_How to complete this task_. In your reply, repeat the full listing exactly and leave each picture out.

START Exercise data

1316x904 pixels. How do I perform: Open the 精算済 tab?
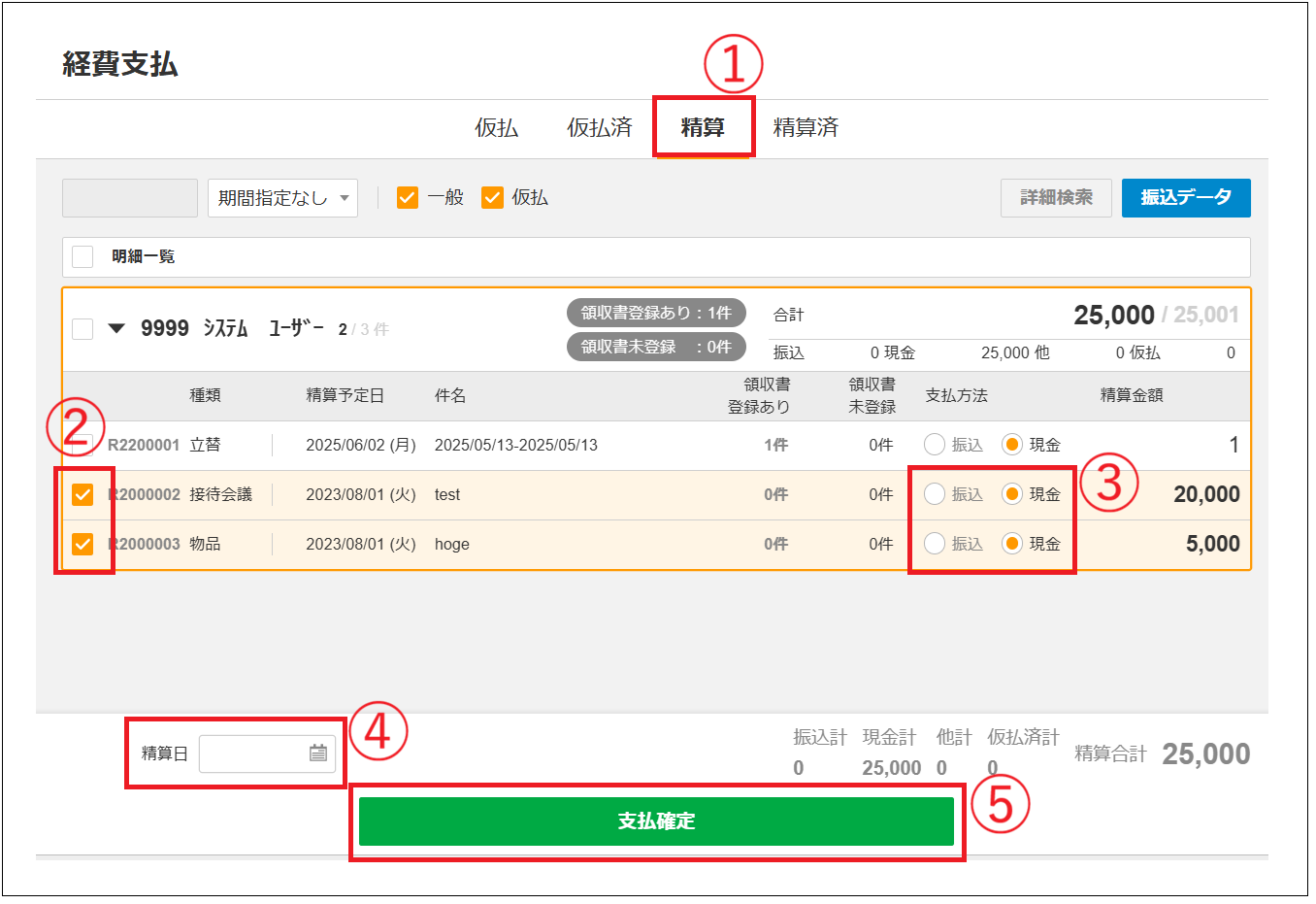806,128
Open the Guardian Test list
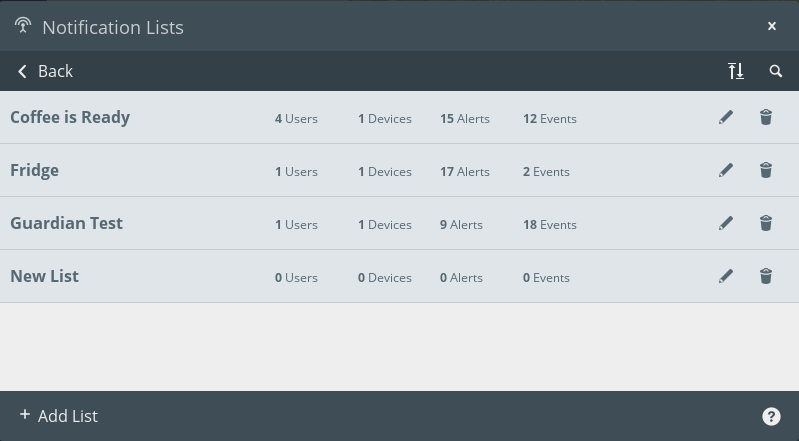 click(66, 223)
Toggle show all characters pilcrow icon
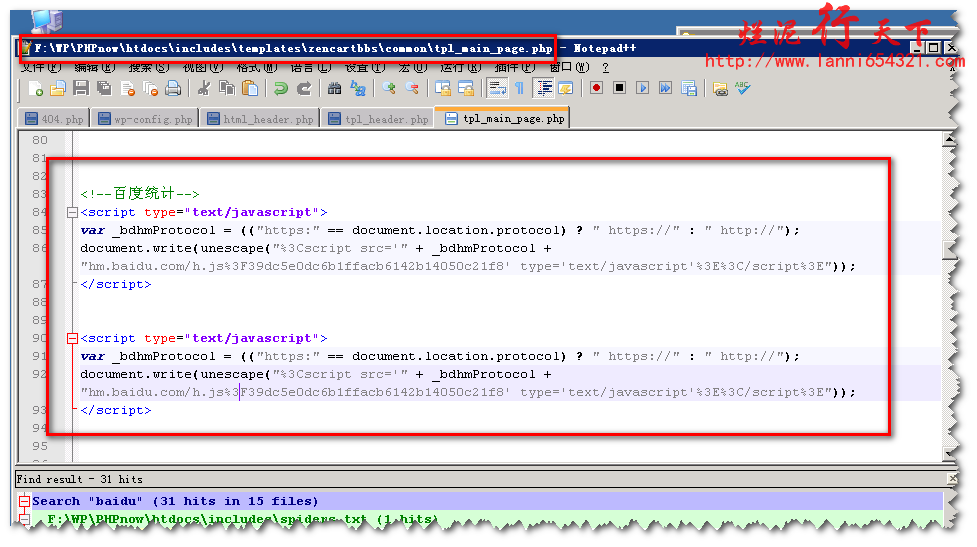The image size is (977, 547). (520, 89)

END Exercise data

_Exercise output_.
1316x904 pixels. How do I perform: Open the 精算済 tab?
806,128
Open the Guardian Test list
 click(66, 223)
Toggle show all characters pilcrow icon
The image size is (977, 547). (520, 89)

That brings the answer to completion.